If a group of people live in a closed loop environment, with all energy coming from a reactor. What crops would you grow if you only care about keeping people fed for the absolute minimum amount of power consumed?
UV is a poor energy source for agriculture, with enough energy per photon to easily damage living organisms. If you have a source of kilowatts of UV and want to grow crops, you need to convert it to kilowatts of longer-wave light, which can be done quite efficiently with a variety of phosphors. This is in fact how fluorescent lights and most white LEDs work.
Then, once you have light tailored to the plants needs (likely pink or purple in appearance): plants using the C4 pathway are somewhat more efficient at photosynthesis. These include maize, sugar cane, and sorghum, among numerous others: https://en.wikipedia.org/wiki/List_of_C4_plants
You will of course produce large amounts of cellulose as well. With the help of the right microorganisms, you should be able to convert that into carbohydrates with more food value for humans or substances of use in your chemical industry, use it to produce plastics and fibrous materials, or just compost it to produce more growth medium for plants. Likely a combination of these.
It's going to be hard to get more efficient than algae. We're happy (some of us, at least) to put spirulina powder in smoothies, and so forth, so we already eat it.
Algae will be probably the simplest source of nutrients, taking the least energy per gram to grow up.
Unfortunately, I've no idea if it's nutritionally balanced, but I suspect it could be engineered to be. It'll also be able to use any waste heat to speed production, and be possible to grow in a sphere around the light source, maximizing growing surface area.
Microbial electrosynthesis is more energy-efficient than photosynthesis. Engineer microbes to produce nutrients and use electricity from your reactor to power the process.
Most important question to properly answer it is: for how long?

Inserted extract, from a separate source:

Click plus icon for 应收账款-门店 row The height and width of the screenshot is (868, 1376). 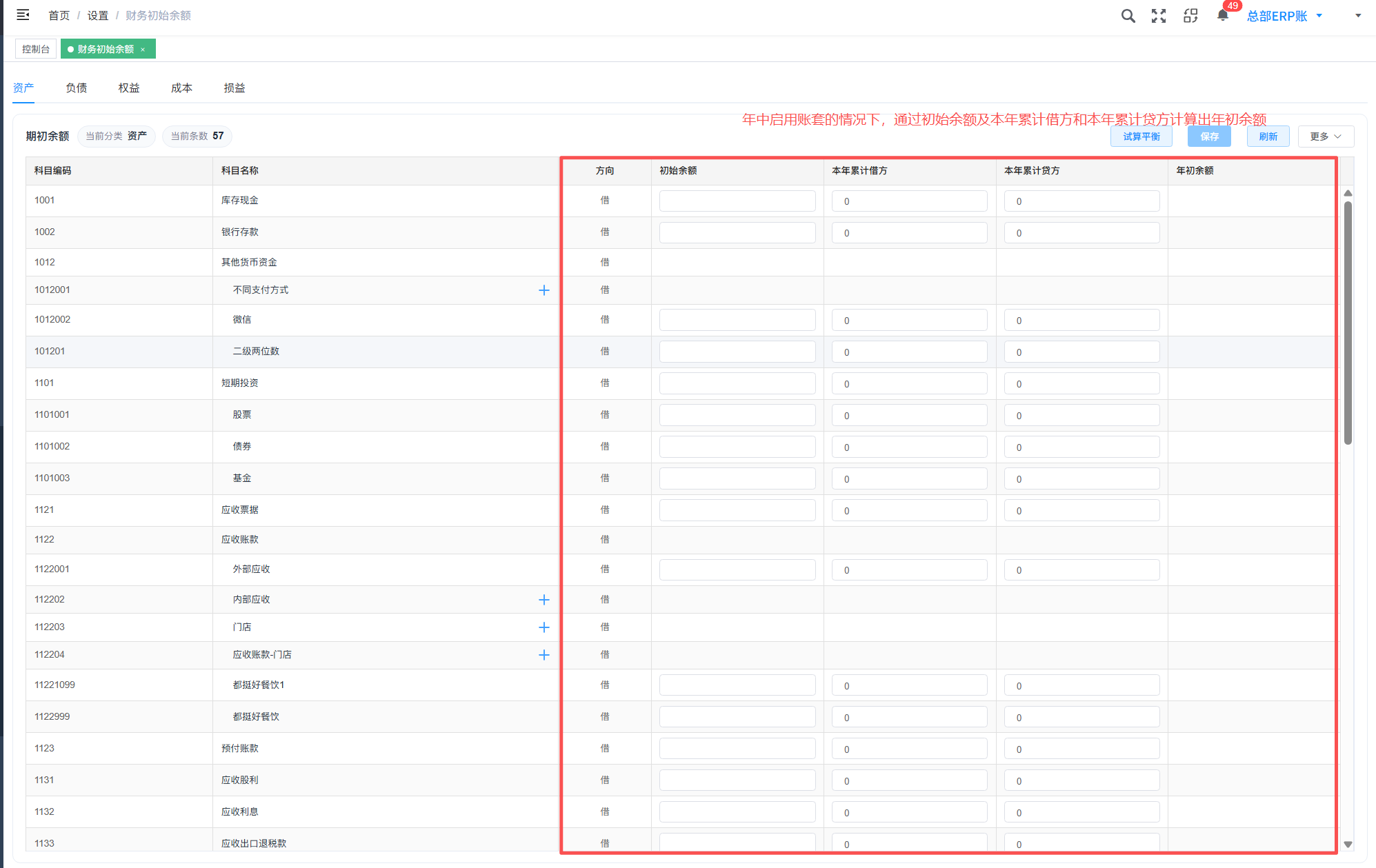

For whatever reason you chose to concentrate on power consumption. This is fine and I can see at least several reasons for doing so, all perfectly legitimate, but I believe you failed to consider several factors, most important of which is that proper diet is needed to keep humans in more or less healthy condition. And it's not constrained to just physical health. For example, if you'd limit your people to corn you'd eventually end up with serotonin deficiency and pellagra, which some studies link to Aztec cannibalism, for example.
So, depending on the time you plan your group to spend in the closed environment, you have some options, but since vegan diet is very hard to get right without really wide food variety available, you may have to revise your assumptions.
If we're talking about 6 months tops then soybeans or mentioned corn. Soybeans are really good in photosynthesis department, but need to be properly fermented (which takes energy). Corn is also a good choice. But you have to add supplements to it, or introduce more plants, especially vegetables and nuts or oily seeds; though not necessarily a lot.
If you are talking long-term, then without either supplements (vitamins, fats and minerals) or really varied foodstuffs (grains, beans, vegetables, fruits and/or - unfortunately - animals), your group will not survive long.
This means you have to either invest seriously in the area for food production or, which is a better way, introduce plants with much better photosynthesis efficiency (be it breakthrough in cross-pollination or selective breeding or genetic engineering), because then you can get 10 times or 100 times higher yields from area, which you can use for diversified heavily crops or still have room for animals (should you choose so).
Obviously upside of any farming area in closed loop environment is a good way to boost air scrubbing of CO2 and water vapour, so this is a good way to offset energy expenditure there. Also, this whole area may be an excellent place to have for improving all-round wellbeing of the crew. Humans do not do well long-term in enclosed spaces, so having an area that can double as recreational is a benefit.
That or a genetically modified analog, as you need to give better details on the level of technology you have available and the amount of space you can afford. If this is a colony ship for example, space, weight and power are your currencies, while for a space station, the space is most valuable.
But I will assume a closes cycle explorer starship, in which case mushrooms would be your primary choice. They grow with little sunlight, can be modified to decompose crew waste and can be grown in artificial mediums. Only problem is that they kind of suck at making oxygen, if you care about that.
Otherwise, Soylent Green
If you do care about oxygen, then algae, reprocessed into edible bars are most efficient. They'd taste pretty alright and you are making oxygen while you do it, so you'd fit food and life support into a single system.
Do remember that I assume you have relatively advanced genetic modification, or otherwise find the perfect kind of edible mushrooms and seaweeds to feed your crew, which might be hard.
For mushrooms, a hydroponic artificial medium combination, possibly along walls of a farming level of the ship, would use reprocessed waste as fertilizer. Otherwise, algae would be grown in well-lit vats of water, with carbon dioxide being bubbled through. If you want to maximize the shielding efficiency, then you'd make the walls of your space ship serve as the water tanks, filled with algae or otherwise, but do note that it would make cleaning them a pain in the rear end.